Following the controversy that has trailed the leaked report of the Petroleum Revenue Special Task Force and the directive by President Goodluck Jonathan that the committee submit its report today, the committee met for several hours yesterday in Abuja to put finishing touches to its report, which is distinct from the one that was quoted by Reuters news agency and all the newspapers last week.
The report, which the committee, headed by the former Chairman of the Economic and Financial Crimes Commission (EFCC), Mallam Nuhu Ribadu, finalised yesterday, is different from the report that has been in circulation, and will be submitted at 11 am Friday to the president, in line with his directive.
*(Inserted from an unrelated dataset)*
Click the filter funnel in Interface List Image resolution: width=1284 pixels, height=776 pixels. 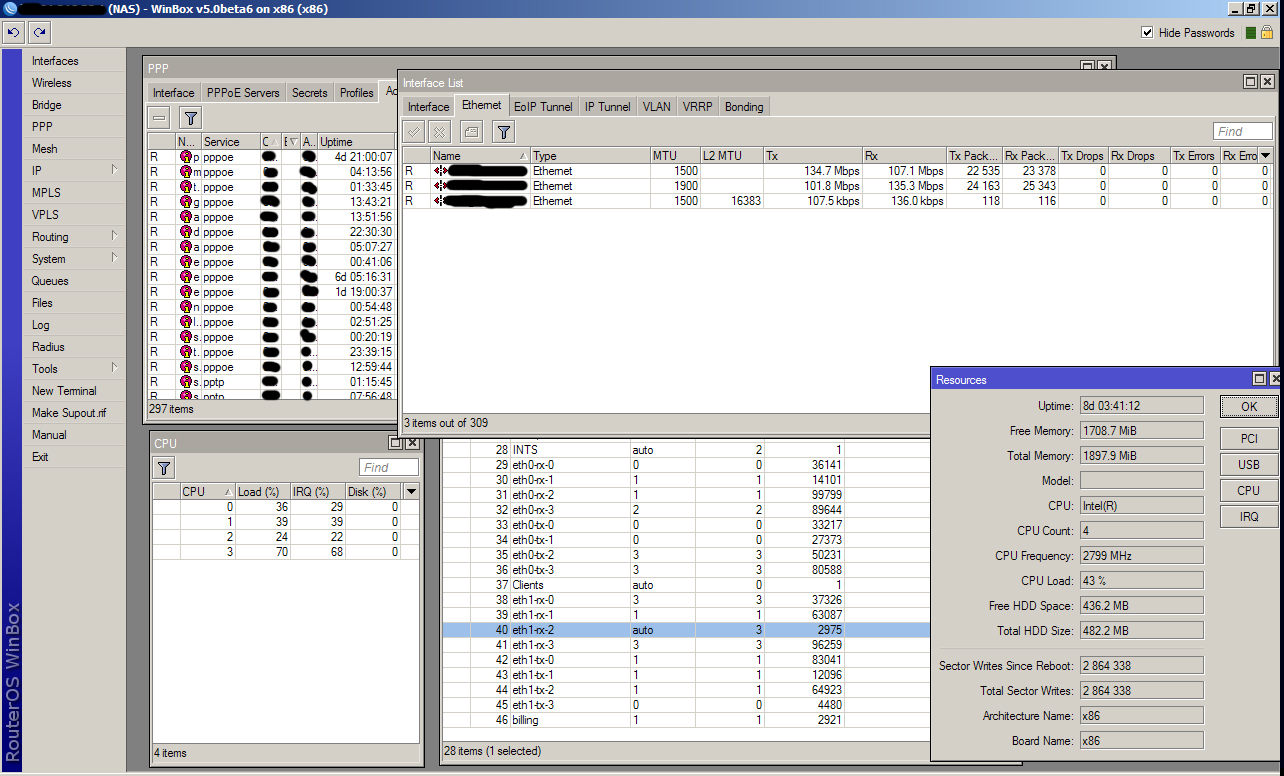tap(504, 132)
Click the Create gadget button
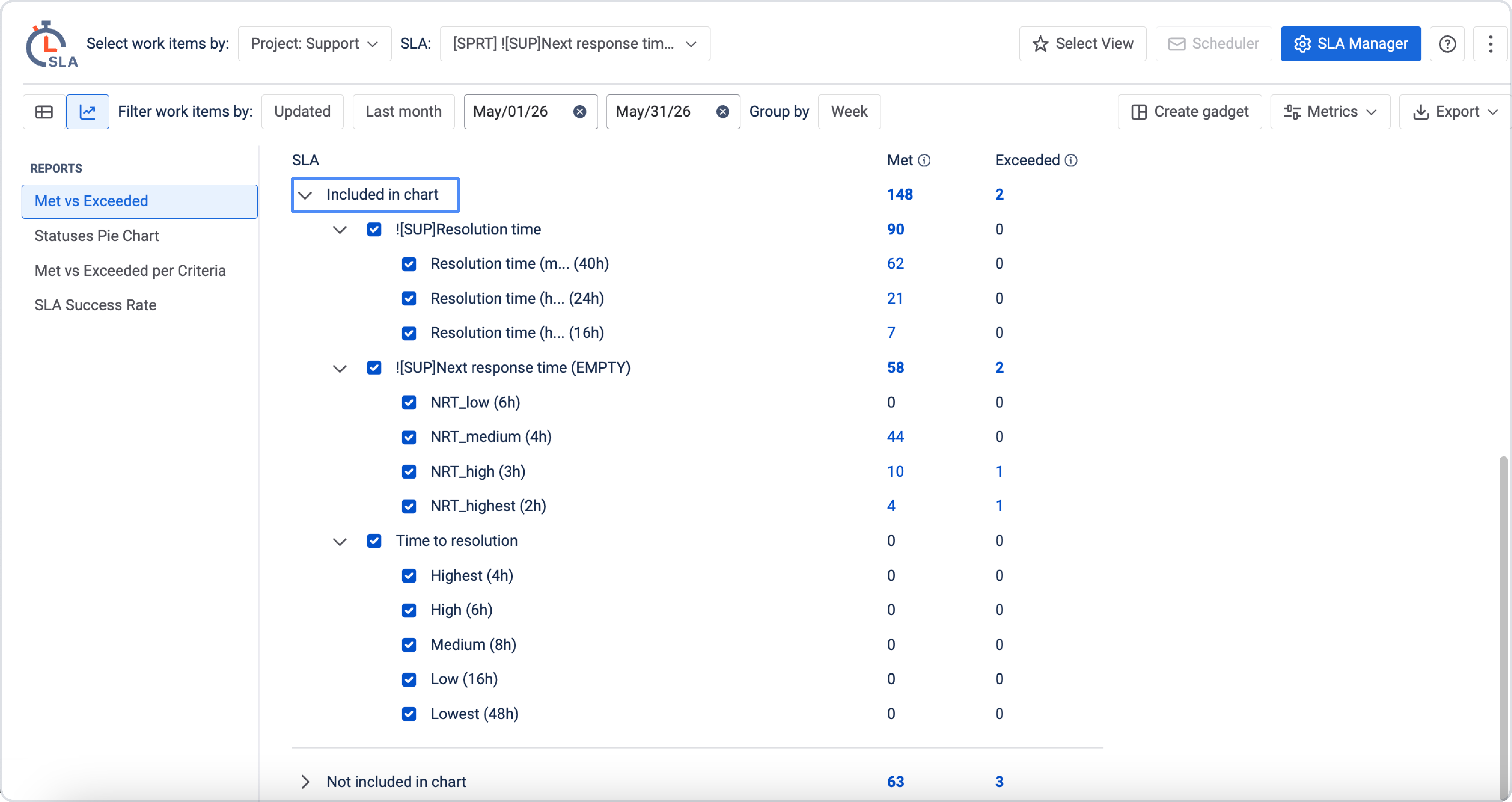 [x=1190, y=111]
Reuters had published a story last week, which uncovered the tens of billions of dollars that had been lost in cut-price deals struck between multinational oil companies and government officials in the oil and gas sector.
The newswire claimed that it had obtained the exclusive from the "final" report of the committee.
But THISDAY has gathered that members of the 17-man committee have distanced themselves from the so-called report, which also made its way to the Internet, and have expressed dismay that an unfinished draft was leaked, even when members of its sub-committees had not made their input into the report.
Two members of the committee, who spoke on the condition of anonymity, said that the problem stemmed from when the committee had submitted a draft to the Minister of Petroleum Resources, Mrs. Diezani Alison-Madueke, in August and requested input from her office.
However, after the submission of the draft, the minister and petroleum ministry failed to contact the committee for two months, which must have frustrated some members, who then leaked the unfinished report.
One member explained Thursday night that the report that Reuters and other newspapers quoted was not the authentic report, adding "We took the report to the minister in August. Unfortunately, she took too long in calling the committee to make her observations and some people must have lost patience and leaked it."
He said: "We were surprised to read a report we never compiled and appended our signatures to. We have to insist that a meeting must be summoned since the president has directed that we should submit our report by Friday."
According to the committee member, "As we speak, the authentic report has been finished and will be submitted to the president tomorrow (today) and all of us will append our signatures to it."
On the discord that occurred among members of the committee when Ribadu was alleged to have over-reached his mandate and solicited the assistance of the EFCC to get the oil companies found to be indebted to the Federal Government to pay the monies they owe, he said this was stopped once it came to their attention.
"Once we got to know that Nuhu Ribadu, through the EFCC, had started to contact the oil companies, this was stopped because it was not part of our terms of reference.
"Our mandate was very clear and it is for the Federal Government to decide on the next line of action based on our findings," he said.
The Ribadu committee was among three other committees set up following a week of nationwide strikes against the increase in the price of fuel in January, which morphed into a campaign against oil corruption.
It had as its terms of reference: To work with consultants and experts to determine and verify all petroleum upstream and downstream revenues (taxes, royalties, etc.) due and payable to the Federal Government of Nigeria:
• To take all necessary steps to collect all debts due and owing;
• To obtain agreements and enforce payment terms by all oil industry operators;
• To design a cross debt matrix between all Agencies and Parastatals of the Federal Ministry of Petroleum Resources;
• To develop an automated platform to enable effective tracking, monitoring, and online validation of income and debt drivers of all parastatals and agencies in the Federal Ministry of Petroleum Resources;
• To work with world-class consultants to integrate systems and technology across the production chain to determine and monitor crude oil production and exports, ensuring at all times, the integrity of payments to the Federal Government of Nigeria; and
• To submit monthly reports for ministerial review and further action.